**Problem:**
Print every line of the material exactly.

'''

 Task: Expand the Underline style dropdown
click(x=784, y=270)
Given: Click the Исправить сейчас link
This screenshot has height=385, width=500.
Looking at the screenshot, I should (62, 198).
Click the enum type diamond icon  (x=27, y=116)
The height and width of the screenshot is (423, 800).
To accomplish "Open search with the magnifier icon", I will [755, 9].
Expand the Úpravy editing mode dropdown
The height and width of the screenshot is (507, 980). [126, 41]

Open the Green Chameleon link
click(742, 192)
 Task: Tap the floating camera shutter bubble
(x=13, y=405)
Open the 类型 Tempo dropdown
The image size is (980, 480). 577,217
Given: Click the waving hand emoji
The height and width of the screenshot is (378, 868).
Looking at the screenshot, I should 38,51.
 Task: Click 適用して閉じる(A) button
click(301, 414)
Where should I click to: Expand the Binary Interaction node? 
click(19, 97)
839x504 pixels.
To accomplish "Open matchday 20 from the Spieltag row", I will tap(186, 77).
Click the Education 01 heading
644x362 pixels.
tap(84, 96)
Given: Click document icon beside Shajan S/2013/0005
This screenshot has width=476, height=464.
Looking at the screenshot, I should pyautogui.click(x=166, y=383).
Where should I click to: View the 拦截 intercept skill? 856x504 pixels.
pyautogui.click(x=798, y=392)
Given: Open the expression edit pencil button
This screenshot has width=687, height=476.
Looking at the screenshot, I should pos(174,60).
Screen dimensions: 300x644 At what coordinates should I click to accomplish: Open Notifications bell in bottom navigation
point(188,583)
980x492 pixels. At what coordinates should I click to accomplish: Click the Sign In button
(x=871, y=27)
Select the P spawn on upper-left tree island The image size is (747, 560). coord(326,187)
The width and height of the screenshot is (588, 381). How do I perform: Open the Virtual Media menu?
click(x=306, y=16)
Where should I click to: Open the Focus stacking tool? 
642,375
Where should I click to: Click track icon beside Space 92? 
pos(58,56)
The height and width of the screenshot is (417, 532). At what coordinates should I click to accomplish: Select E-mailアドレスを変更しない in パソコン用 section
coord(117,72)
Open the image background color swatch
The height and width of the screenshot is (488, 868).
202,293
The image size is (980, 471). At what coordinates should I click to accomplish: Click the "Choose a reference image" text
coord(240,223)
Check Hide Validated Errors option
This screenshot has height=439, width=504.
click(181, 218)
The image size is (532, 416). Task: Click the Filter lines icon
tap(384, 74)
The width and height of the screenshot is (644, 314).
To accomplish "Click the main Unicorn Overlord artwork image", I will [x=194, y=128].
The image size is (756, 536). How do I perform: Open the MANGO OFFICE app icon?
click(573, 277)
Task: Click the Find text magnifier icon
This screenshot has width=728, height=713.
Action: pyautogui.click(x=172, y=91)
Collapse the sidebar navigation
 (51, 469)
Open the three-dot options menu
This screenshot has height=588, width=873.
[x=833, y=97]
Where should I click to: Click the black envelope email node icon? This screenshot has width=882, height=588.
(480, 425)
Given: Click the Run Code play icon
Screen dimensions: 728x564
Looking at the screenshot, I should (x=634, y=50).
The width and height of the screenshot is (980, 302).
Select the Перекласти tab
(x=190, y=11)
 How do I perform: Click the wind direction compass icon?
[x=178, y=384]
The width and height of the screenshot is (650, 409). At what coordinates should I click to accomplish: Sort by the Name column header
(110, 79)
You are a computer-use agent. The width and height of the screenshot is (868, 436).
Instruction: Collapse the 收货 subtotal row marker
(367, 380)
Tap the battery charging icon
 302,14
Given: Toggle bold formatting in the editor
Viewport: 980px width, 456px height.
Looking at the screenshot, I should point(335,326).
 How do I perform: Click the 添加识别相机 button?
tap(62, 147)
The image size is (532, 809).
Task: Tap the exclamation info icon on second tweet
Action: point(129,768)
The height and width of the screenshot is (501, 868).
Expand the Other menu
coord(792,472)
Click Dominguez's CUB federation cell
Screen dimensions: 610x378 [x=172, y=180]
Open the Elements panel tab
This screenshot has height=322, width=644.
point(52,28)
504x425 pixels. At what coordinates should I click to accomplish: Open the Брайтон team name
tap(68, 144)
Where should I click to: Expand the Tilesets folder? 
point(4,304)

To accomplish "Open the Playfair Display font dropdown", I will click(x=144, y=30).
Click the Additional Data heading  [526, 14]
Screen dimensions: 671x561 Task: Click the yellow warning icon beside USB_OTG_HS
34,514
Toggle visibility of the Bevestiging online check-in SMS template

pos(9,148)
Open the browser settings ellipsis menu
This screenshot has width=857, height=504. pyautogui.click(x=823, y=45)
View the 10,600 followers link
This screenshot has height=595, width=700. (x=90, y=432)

'''

**Response:**
 Task: Expand the Underline style dropdown
click(x=784, y=270)
Given: Click the Исправить сейчас link
This screenshot has height=385, width=500.
Looking at the screenshot, I should (62, 198).
Click the enum type diamond icon  (x=27, y=116)
The height and width of the screenshot is (423, 800).
To accomplish "Open search with the magnifier icon", I will [755, 9].
Expand the Úpravy editing mode dropdown
The height and width of the screenshot is (507, 980). [126, 41]

Open the Green Chameleon link
click(742, 192)
 Task: Tap the floating camera shutter bubble
(x=13, y=405)
Open the 类型 Tempo dropdown
The image size is (980, 480). 577,217
Given: Click the waving hand emoji
The height and width of the screenshot is (378, 868).
Looking at the screenshot, I should 38,51.
 Task: Click 適用して閉じる(A) button
click(301, 414)
Where should I click to: Expand the Binary Interaction node? 
click(19, 97)
839x504 pixels.
To accomplish "Open matchday 20 from the Spieltag row", I will tap(186, 77).
Click the Education 01 heading
644x362 pixels.
tap(84, 96)
Given: Click document icon beside Shajan S/2013/0005
This screenshot has width=476, height=464.
Looking at the screenshot, I should pyautogui.click(x=166, y=383).
Where should I click to: View the 拦截 intercept skill? 856x504 pixels.
pyautogui.click(x=798, y=392)
Given: Open the expression edit pencil button
This screenshot has width=687, height=476.
Looking at the screenshot, I should pos(174,60).
Screen dimensions: 300x644 At what coordinates should I click to accomplish: Open Notifications bell in bottom navigation
point(188,583)
980x492 pixels. At what coordinates should I click to accomplish: Click the Sign In button
(x=871, y=27)
Select the P spawn on upper-left tree island The image size is (747, 560). coord(326,187)
The width and height of the screenshot is (588, 381). How do I perform: Open the Virtual Media menu?
click(x=306, y=16)
Where should I click to: Open the Focus stacking tool? 
642,375
Where should I click to: Click track icon beside Space 92? 
pos(58,56)
The height and width of the screenshot is (417, 532). At what coordinates should I click to accomplish: Select E-mailアドレスを変更しない in パソコン用 section
coord(117,72)
Open the image background color swatch
The height and width of the screenshot is (488, 868).
202,293
The image size is (980, 471). At what coordinates should I click to accomplish: Click the "Choose a reference image" text
coord(240,223)
Check Hide Validated Errors option
This screenshot has height=439, width=504.
click(181, 218)
The image size is (532, 416). Task: Click the Filter lines icon
tap(384, 74)
The width and height of the screenshot is (644, 314).
To accomplish "Click the main Unicorn Overlord artwork image", I will [x=194, y=128].
The image size is (756, 536). How do I perform: Open the MANGO OFFICE app icon?
click(573, 277)
Task: Click the Find text magnifier icon
This screenshot has width=728, height=713.
Action: pyautogui.click(x=172, y=91)
Collapse the sidebar navigation
 (51, 469)
Open the three-dot options menu
This screenshot has height=588, width=873.
[x=833, y=97]
Where should I click to: Click the black envelope email node icon? This screenshot has width=882, height=588.
(480, 425)
Given: Click the Run Code play icon
Screen dimensions: 728x564
Looking at the screenshot, I should (x=634, y=50).
The width and height of the screenshot is (980, 302).
Select the Перекласти tab
(x=190, y=11)
 How do I perform: Click the wind direction compass icon?
[x=178, y=384]
The width and height of the screenshot is (650, 409). At what coordinates should I click to accomplish: Sort by the Name column header
(110, 79)
You are a computer-use agent. The width and height of the screenshot is (868, 436).
Instruction: Collapse the 收货 subtotal row marker
(367, 380)
Tap the battery charging icon
 302,14
Given: Toggle bold formatting in the editor
Viewport: 980px width, 456px height.
Looking at the screenshot, I should point(335,326).
 How do I perform: Click the 添加识别相机 button?
tap(62, 147)
The image size is (532, 809).
Task: Tap the exclamation info icon on second tweet
Action: point(129,768)
The height and width of the screenshot is (501, 868).
Expand the Other menu
coord(792,472)
Click Dominguez's CUB federation cell
Screen dimensions: 610x378 [x=172, y=180]
Open the Elements panel tab
This screenshot has height=322, width=644.
point(52,28)
504x425 pixels. At what coordinates should I click to accomplish: Open the Брайтон team name
tap(68, 144)
Where should I click to: Expand the Tilesets folder? 
point(4,304)

To accomplish "Open the Playfair Display font dropdown", I will click(x=144, y=30).
Click the Additional Data heading  [526, 14]
Screen dimensions: 671x561 Task: Click the yellow warning icon beside USB_OTG_HS
34,514
Toggle visibility of the Bevestiging online check-in SMS template

pos(9,148)
Open the browser settings ellipsis menu
This screenshot has width=857, height=504. pyautogui.click(x=823, y=45)
View the 10,600 followers link
This screenshot has height=595, width=700. (x=90, y=432)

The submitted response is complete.